Als das Land des Pelops in Sicht war, wurden sie von einem von Boreas ausgelösten Sturm heimgesucht, der neun Tage und ebenso viele Nächte andauerte. Sie wurden von den Winden und den Gezeiten in den Golf von Syrtis getragen, wo Schlamm und Algen die Schiffe zurückhielten und sie auf Grund liefen.
Es gab dort keine Tiere, weder auf dem Boden noch in der Luft, und der Sand erstreckte sich bis zum Himmel. Die Helden verloren die Hoffnung, erblassten und ihre Herzen wurden kalt, und sogar der Steuermann Ankaeus weinte. Sie verabschiedeten sich voneinander, und jeder von ihnen war bereit, an diesem fernen Ort zu sterben. Nur Stöhnen und Wehklagen waren zu hören.

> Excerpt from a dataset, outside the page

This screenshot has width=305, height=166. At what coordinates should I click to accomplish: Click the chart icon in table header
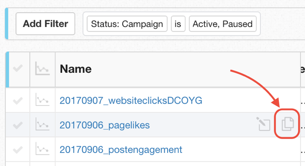[x=42, y=68]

Da traten die Schutzgöttinnen Libyens vor Jason, „die glorreichen Göttinnen der Einsamkeit“, die behaupteten, alles über die Prüfungen der Argonauten zu wissen. Sie forderten ihn auf, nicht mehr über sein Unglück zu klagen, und offenbarten ihm ein Zeichen, das den richtigen Zeitpunkt für ihre Rückkehr anzeigen würde: „Wenn sie sehen würden, wie Amphitrite den Wagen des Poseidon loslässt, wäre es an der Zeit, wieder aufzubrechen“. Doch Jason konnte diese Vision nicht verstehen.

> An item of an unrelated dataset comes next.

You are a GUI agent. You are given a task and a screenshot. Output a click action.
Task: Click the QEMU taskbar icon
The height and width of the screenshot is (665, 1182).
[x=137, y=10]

Einige Zeit später tauchte ein riesiges Pferd mit einer goldenen Mähne aus dem Meer auf und verschwand sofort in einem Galopp, der so schnell wie der Wind war.
Zwölf Tage und Nächte lang mussten die Helden das Schiff auf dem Rücken durch die Dünen der libyschen Wüste tragen und vollbrachten so „unter dem Zwang der Not eine ungeheure Leistung“. Anschließend setzten sie das Schiff in den Gewässern des Triton-Sees ab.
Wenn der Suchende den unwiderruflichen Entschluss gefasst hat, das von seiner Seele gesetzte Ziel zu erreichen, tritt er in einen Bereich innerer Turbulenzen ein, die durch seine Askese hervorgerufen werden (ein Sturm der Boreas). Fernab von weltlichen Interessen, frei von vielen seiner Überzeugungen und Stützen, aber ohne jede Klarheit über seinen Weg, befindet er sich in dieser Zeit in einer unbequemen und unglücklichen Lage, als ob er sowohl vom Göttlichen als auch von seinen Mitmenschen verlassen wäre. Er hat das Gefühl, dass er sowohl sein Leben verloren hat als auch auf seiner Suche vom Weg abgekommen ist. Er hat, so glaubt er, seine alten Träume aufgegeben und wird nur noch von seiner inneren Flamme getragen.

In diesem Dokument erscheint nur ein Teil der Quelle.